The electrostatic atomization mechanism 42 includes a needle-shaped discharge electrode 44 and an opposing electrode 45, which is located at a position facing the discharge electrode 44. The opposing electrode 45 is formed from a flat plate including a central vent hole 45a through which the air stream is passable. High voltage is applied between the discharge electrode 44 and the opposing electrode 45. A discharge area formed between the discharge electrode 44 and the opposing electrode 45 is located in the sub-air stream passage 43. The discharge electrode 44 has a basal end, which is in contact with a cooling surface of a Peltier unit (Peltier element) 46. The discharge electrode 44 is forcibly cooled by the Peltier unit 46. A heat radiating surface located opposite to the cooling surface of the Peltier unit 46 is arranged in the main air stream passage 33 (inner side of air pipe 30). Radiation fins 47 formed from metal (e.g., aluminum and copper) extend from the heat radiating surface of the Peltier unit 46. The radiation fins 47 are exposed to the interior of the main air stream passage 33. The air stream passing through the main air stream passage 33 promotes the radiation of heat from the heat radiating surface of the Peltier unit 46. The radiation fins 47 promote the radiation of heat from the heat radiating surface of the Peltier unit 46.
The heat radiating surface of the Peltier unit 46 and the radiation fins 47 are arranged at the branched portion 43a of the main air stream passage 33 and the sub-air stream passage 43. This increases the amount of the air stream that comes into contact with the radiation fins 47 and thereby promotes the radiation of heat from the heat radiating surface of the Peltier unit 46. The radiation fins 47 may be reduced in size. By promoting the radiation of heat from the heat radiating surface, the cooling of the cooling surface of the Peltier unit 46 is promoted. In this embodiment, the radiation of heat from the heat radiating surface (radiation fins 47) is promoted to promote the cooling of the discharge electrode 44 with the Peltier unit 46.
In the electrostatic atomization mechanism 42, dew condenses on the surface of the discharge electrode 44 when the discharge electrode 44 is cooled by the Peltier unit 46. When high voltage is applied between the discharge electrode 44 and the opposing electrode 45, the water condensed at the surface of the discharge electrode 44 undergoes a Rayleigh breakup and becomes electrostatically atomized. This generates small-diameter droplet mist. The size of the small-diameter droplet mist may be about one to several tens of nanometers and is known to apply moisture and elasticity to the human skin when permeating the voids in the corneum surface of the human body.
The electrostatic atomization mechanism 42 is covered by a sound deadening material holder 48 attached to the air pipe 30. The sound deadening material holder 48 includes a cylindrical holding portion 48a extending toward the front (small-diameter droplet mist emission port 14). A small-diameter droplet mist pipe 49, which is substantially cylindrical, is arranged in the holding portion 48a. The small-diameter droplet mist pipe 49 includes a basal end connected to the electrostatic atomization mechanism 42 and a distal end connected to the small-diameter droplet mist emission port 14. The small-diameter droplet mist pipe 49 guides the small-diameter droplet mist generated in the electrostatic atomization mechanism 42 to the small-diameter droplet mist emission port 14. The small-diameter droplet mist generated in the electrostatic atomization mechanism 42 mixes with the air stream passing through the sub-air stream passage 43 in the discharge area between the electrodes 44 and 45 and then passes through the small-diameter droplet mist pipe 49 to be emitted from the small-diameter droplet mist emission port 14. In this embodiment, the small-diameter droplet mist emission port 14, the electrostatic atomization mechanism 42, and the small-diameter droplet mist pipe 49 form a small-diameter droplet mist emission unit.
++++++++++++++++++++
Task instructions>
- A) Using the electrostatic atomization passage, explain why the heat radiating surface of the Peltier unit 46 and the radiation fins 47 are placed at the branched portion 43a.
- B) According to the electrostatic atomization passage, what is the opposing electrode 45 formed from?
- C) Repeat the part of the electrostatic atomization passage starting at "The heat radiating surface of the Peltier unit 46 and" and ending at "with the Peltier unit 46.".
++++++++++++++++++++
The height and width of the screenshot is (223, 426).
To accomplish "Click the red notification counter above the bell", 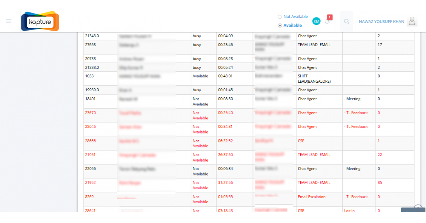I will 329,17.
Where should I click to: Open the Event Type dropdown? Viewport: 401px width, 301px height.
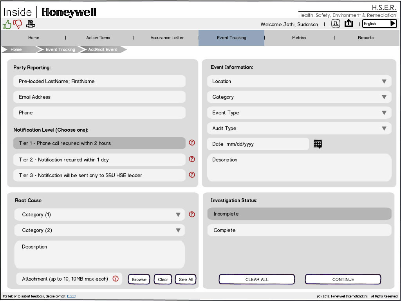(299, 112)
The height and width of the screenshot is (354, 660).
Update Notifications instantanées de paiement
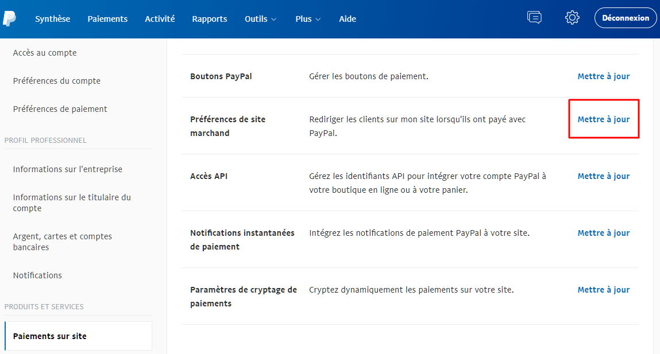point(603,232)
++++++++++++++++++++
Solutions to the problems>
- A) At the branched portion 43a, more of the air stream contacts the radiation fins 47, which promotes heat radiation from the heat radiating surface of the Peltier unit 46. Better heat radiation promotes cooling of the Peltier unit's cooling surface, which promotes cooling of the discharge electrode 44.

- B) A flat plate with a central vent hole 45a that the air stream can pass through.

- C)
The heat radiating surface of the Peltier unit 46 and the radiation fins 47 are arranged at the branched portion 43a of the main air stream passage 33 and the sub-air stream passage 43. This increases the amount of the air stream that comes into contact with the radiation fins 47 and thereby promotes the radiation of heat from the heat radiating surface of the Peltier unit 46. The radiation fins 47 may be reduced in size. By promoting the radiation of heat from the heat radiating surface, the cooling of the cooling surface of the Peltier unit 46 is promoted. In this embodiment, the radiation of heat from the heat radiating surface (radiation fins 47) is promoted to promote the cooling of the discharge electrode 44 with the Peltier unit 46.